PD-0108-20 & PD-0109-20 07/01/2020
1. “Does the corpus delicti rule require evidence totally independent of a defendant’s extrajudicial confession showing that the ‘essential nature’ of the charged crime was committed by someone?”
2. “Can independent evidence as to time, motive, opportunity, state of mind of the defendant, and/or contextual background information satisfy the corpus delicti rule in an indecency with child charge when there is zero evidence of sexual contact?”
3. “Is the evidence legally sufficient to support convictions for indecency with a child when the independent evidence does not tend to establish sexual contact?”
4. “Did the Ninth Court of Appeals improperly circumvent The Court of Criminal Appeals 2015 ruling on corpus delicti doctrine in Miller v. State, 457 S.W.3d 919 (Tex. Crim. App. 2015) which expressly declined to use a trustworthiness standard regarding the legal sufficiency of confessions?”
Shumway separately confessed to his church bishop and then-wife that he sexually abused K.J., a one-and-a-half-year-old girl who stayed at his house over a weekend. The bishop’s and wife’s testimony established Shumway’s guilt of indecency with a child. K.J. was too young to relay any facts, and the belated medical exam did not reveal any physical injury.
On appeal, Shumway claimed that the evidence was insufficient because, under the corpus delicti rule, a defendant’s extra-judicial confession is insufficient in the absence of other, independent evidence. The court of appeals concluded that there was evidence (outside the confessions) showing that the crimes occurred. Shumway’s ex-wife testified that K.J. stayed with them, that Shumway was in the house with K.J. while she was outside, that K.J. wore only a diaper one day because her shorts were too small, that Shumway fasted during the weekend and was withdrawn, and that Shumway met with the bishop the following month. Additionally, the bishop explained his status as a spiritual advisor and stated Shumway came to see him about a month after the offenses. Finally, K.J.’s parents confirmed her weekend stay with the Shumways and stated that they all attended the same church.

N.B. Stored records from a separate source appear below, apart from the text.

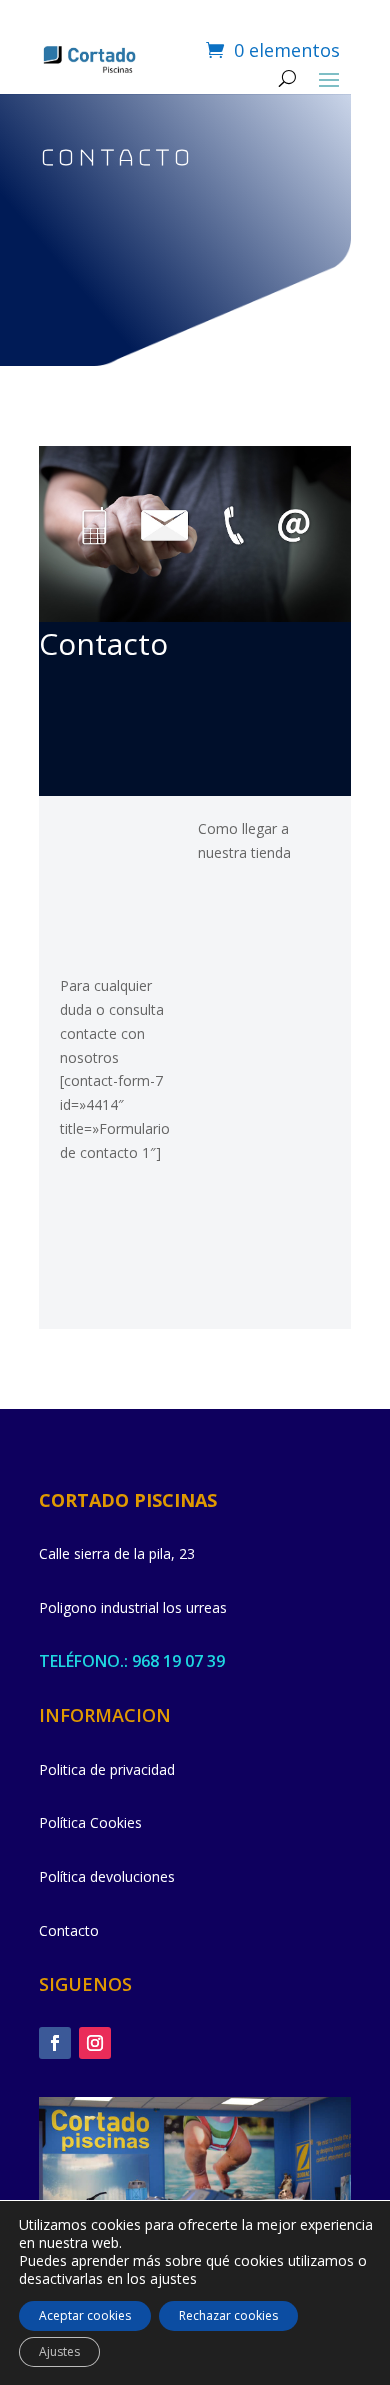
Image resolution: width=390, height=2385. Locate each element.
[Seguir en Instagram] (95, 2043)
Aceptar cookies (85, 2315)
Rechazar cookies (228, 2315)
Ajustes (59, 2351)
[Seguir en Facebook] (55, 2043)
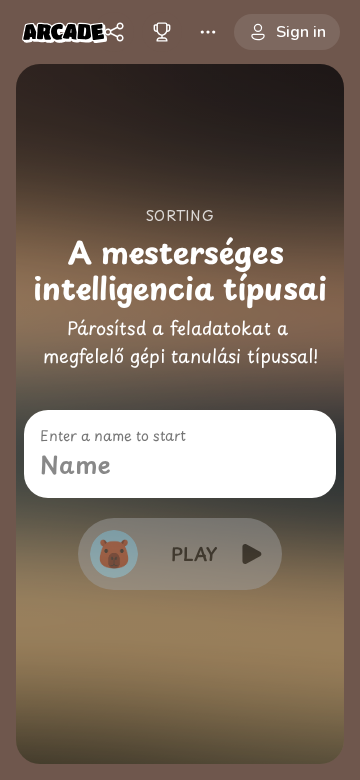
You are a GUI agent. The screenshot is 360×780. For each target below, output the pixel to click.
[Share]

Shumway contends that the court of appeals gutted the corpus delicti rule. He points out that the corpus delicti of indecency is the sexual touching of a child with the intent to arouse or gratify. The evidence relied on by the lower court, however, is devoid of any sexual contact by anyone with criminal intent. The independent evidence only shows contextual background as to time, place, and opportunity. This evidence does not make it more probable than not that the crimes occurred. Therefore, its decision conflicts with Miller v. State, which rejected the invitation to remove the rule’s corroboration requirement in favor of a trustworthiness standard. 457 S.W.3d 919 (Tex. Crim. App. 2015).